Friday 12 October 2012

Certainty

This article was originally published for Cambio Ltd. on 11-10-2012. Access it here.

So, it’s the beginning of a new year, and campus is once again filled with students venturing into the world of university. I will confess I seem to have reached an age where I find myself thinking “Pull your trousers up! And get a haircut!” But the beginning of term always gets me thinking about when I started uni, and how much I felt I knew when I left. Everything I learned seemed certain.

But you only need to view comments on YouTube to appreciate the certainty of teenagers. I remember being accused of “acting like I knew everything”, and if challenged I probably would have agreed that this was the case. Having seen something I disagreed with it was pretty easy to conclude that the opposite must be the better option, e.g. I disagreed with how animals were slaughtered so became a vegetarian.

This certainty was only reinforced by what I was taught in school. By the end of A-level I was fairly sure I understood the basics of genetics: DNA, chromosomes, selection, punnet squares. Then I went to university and learned some more information – it was harder, but still delivered with a lot of certainty: genes, PCR, GM. It’s great – you come out of your course feeling you know a whole bunch ‘o’ stuff.

These days, if I’m asked by a student what something is, or why their experiment hasn’t worked, I can no longer answer their question with any certainty – despite the fact that my knowledge base is much larger than it used to be. I find myself saying things like “well, it’s probably because of…” or “maybe it’s this… show me what you did”. I remember demonstrators being like that when I was a student, and it drove me mad! I’d be thinking “you’re meant to be smarter than me, how come you don’t know?!” When I start answering a question I can hear 19-year-old me shouting these things in my head, but I just can’t respond any different. I can see now that being ‘smart’ or knowing more just makes you aware of all the uncertainties and things that can go wrong.
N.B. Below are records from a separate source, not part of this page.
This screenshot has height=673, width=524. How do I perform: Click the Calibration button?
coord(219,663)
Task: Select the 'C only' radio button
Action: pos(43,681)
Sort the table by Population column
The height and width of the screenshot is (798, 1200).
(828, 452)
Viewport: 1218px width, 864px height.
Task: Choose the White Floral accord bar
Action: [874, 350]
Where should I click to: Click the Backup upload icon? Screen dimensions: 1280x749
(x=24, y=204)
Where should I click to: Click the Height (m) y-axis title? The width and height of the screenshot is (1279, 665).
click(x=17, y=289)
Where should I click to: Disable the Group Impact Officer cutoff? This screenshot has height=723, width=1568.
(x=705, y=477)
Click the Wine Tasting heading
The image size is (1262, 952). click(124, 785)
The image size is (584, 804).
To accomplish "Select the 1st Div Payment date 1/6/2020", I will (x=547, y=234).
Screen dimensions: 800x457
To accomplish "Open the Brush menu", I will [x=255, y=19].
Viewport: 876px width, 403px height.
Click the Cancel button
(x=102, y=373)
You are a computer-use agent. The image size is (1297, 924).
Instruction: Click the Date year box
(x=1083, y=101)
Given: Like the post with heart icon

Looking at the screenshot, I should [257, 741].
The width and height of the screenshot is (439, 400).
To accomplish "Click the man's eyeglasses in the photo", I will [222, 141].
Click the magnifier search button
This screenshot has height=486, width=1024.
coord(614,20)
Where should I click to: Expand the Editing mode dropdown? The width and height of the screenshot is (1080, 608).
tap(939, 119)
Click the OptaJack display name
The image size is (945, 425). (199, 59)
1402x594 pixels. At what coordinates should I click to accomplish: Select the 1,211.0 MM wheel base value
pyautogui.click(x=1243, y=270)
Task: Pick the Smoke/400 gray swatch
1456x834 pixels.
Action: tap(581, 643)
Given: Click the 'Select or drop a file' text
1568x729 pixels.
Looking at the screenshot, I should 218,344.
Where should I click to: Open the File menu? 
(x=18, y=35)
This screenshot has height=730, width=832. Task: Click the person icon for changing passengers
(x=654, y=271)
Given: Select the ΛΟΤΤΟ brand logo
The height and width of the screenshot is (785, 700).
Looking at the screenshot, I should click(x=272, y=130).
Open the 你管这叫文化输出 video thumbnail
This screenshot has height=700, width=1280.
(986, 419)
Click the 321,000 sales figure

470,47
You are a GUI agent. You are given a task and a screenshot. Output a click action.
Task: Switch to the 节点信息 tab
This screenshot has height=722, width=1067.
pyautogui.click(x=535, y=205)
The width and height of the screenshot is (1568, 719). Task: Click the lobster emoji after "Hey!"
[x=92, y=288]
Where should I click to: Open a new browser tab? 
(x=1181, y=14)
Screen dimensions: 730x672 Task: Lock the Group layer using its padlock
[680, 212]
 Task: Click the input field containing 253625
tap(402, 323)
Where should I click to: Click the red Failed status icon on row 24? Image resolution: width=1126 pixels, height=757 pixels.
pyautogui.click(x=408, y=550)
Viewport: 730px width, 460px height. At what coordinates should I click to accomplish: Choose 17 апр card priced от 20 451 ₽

I also wonder if teaching science with certainty is a useful thing. I have friends who seem to think that ‘science’ holds all the answers, when in reality, science is really just a collection of probabilities. If something happens more than 95 times out of 100, it’s probably right. But there’s a still a 5% chance it’s wrong. I used to believe that if a paper showed a result, it was certain. Sadly, now I realise that while X, Y and Z studies found a result, they may each have had different equipment, protocols or sample sizes – while studies A, B and C may have found the opposite result with the same equipment, protocols and sample sizes. I can only make my best judgement and pray that other academics think the same way!

I miss certainty. It made me feel clever and knowledgeable. I often take solace in Socrates quotation that “the only thing I know is that I know nothing” (although, on investigation it seems that this quotation is not certain*) as he was by all accounts a rather clever chap. However, whilst a lack of certainty is certainly a cause of my stupidity conundrum (see previous posts) I also think it’s kind of liberating: that nothing is certain means anything is possible. I like that.

*According to the great oracle, Wikipedia, the correct quotation is “I am wiser than this man, for neither of us appears to know anything great and good; but he fancies he knows something, although he knows nothing; whereas I, as I do not know anything, so I do not fancy I do. In this trifling particular, then, I appear to be wiser than he, because I do not fancy I know what I do not know.” I know which version I prefer.